═══ THE INPUT ═══

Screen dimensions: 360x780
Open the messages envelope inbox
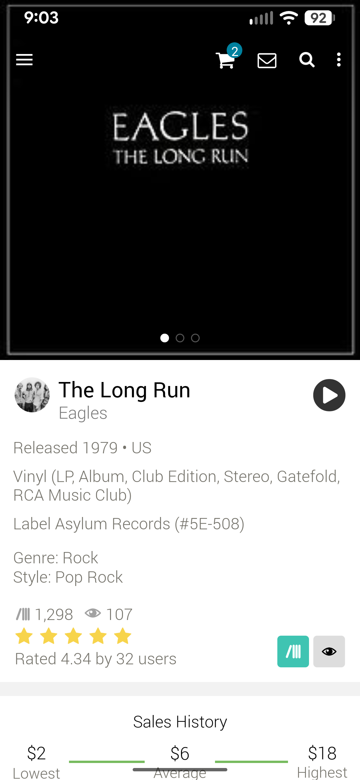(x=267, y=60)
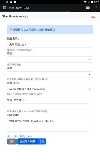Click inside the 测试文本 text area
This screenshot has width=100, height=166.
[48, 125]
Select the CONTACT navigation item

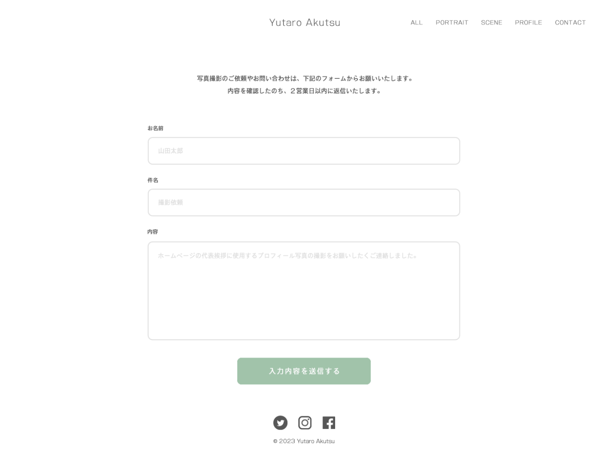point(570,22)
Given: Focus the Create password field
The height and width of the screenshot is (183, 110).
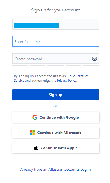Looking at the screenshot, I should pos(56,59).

═══
═══ THE INPUT ═══

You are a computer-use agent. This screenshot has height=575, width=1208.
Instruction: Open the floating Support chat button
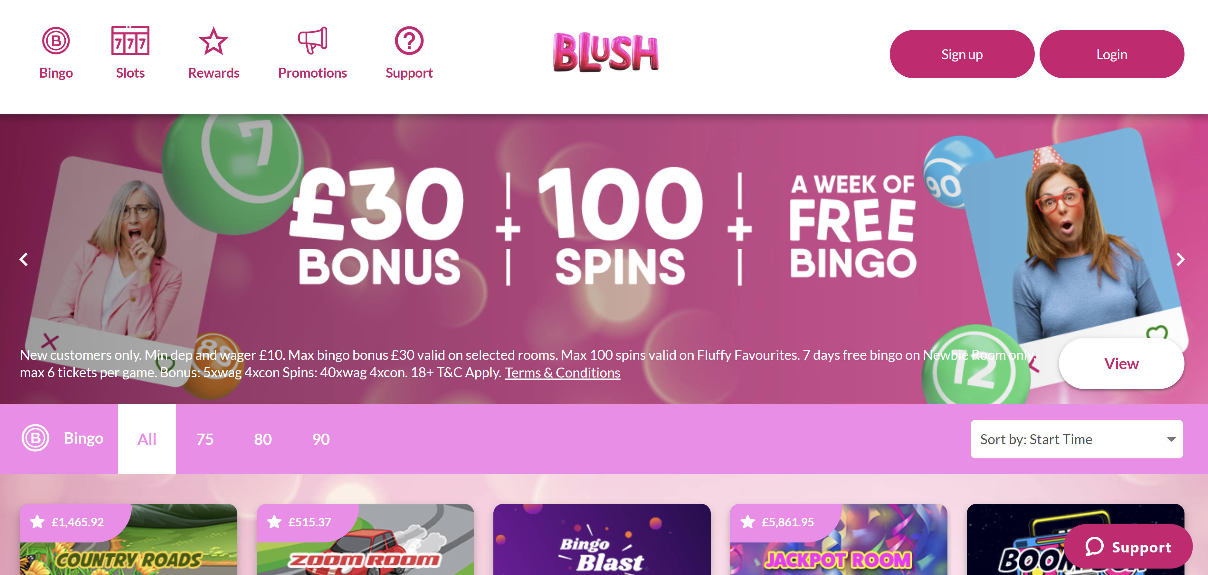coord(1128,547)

═══

REQUIREMENT. Above are entries with pictures among them. Write out exactly the lines from the one containing "Screen dimensions: 360x780" through the one containing "Given: Focus the Create password field", ends included, and leave those pictures out.

SOLUTION FOR THIS PROBLEM.
Screen dimensions: 360x780
Open the messages envelope inbox
(x=267, y=60)
Click inside the 测试文本 text area
This screenshot has width=100, height=166.
[48, 125]
Select the CONTACT navigation item

point(570,22)
Given: Focus the Create password field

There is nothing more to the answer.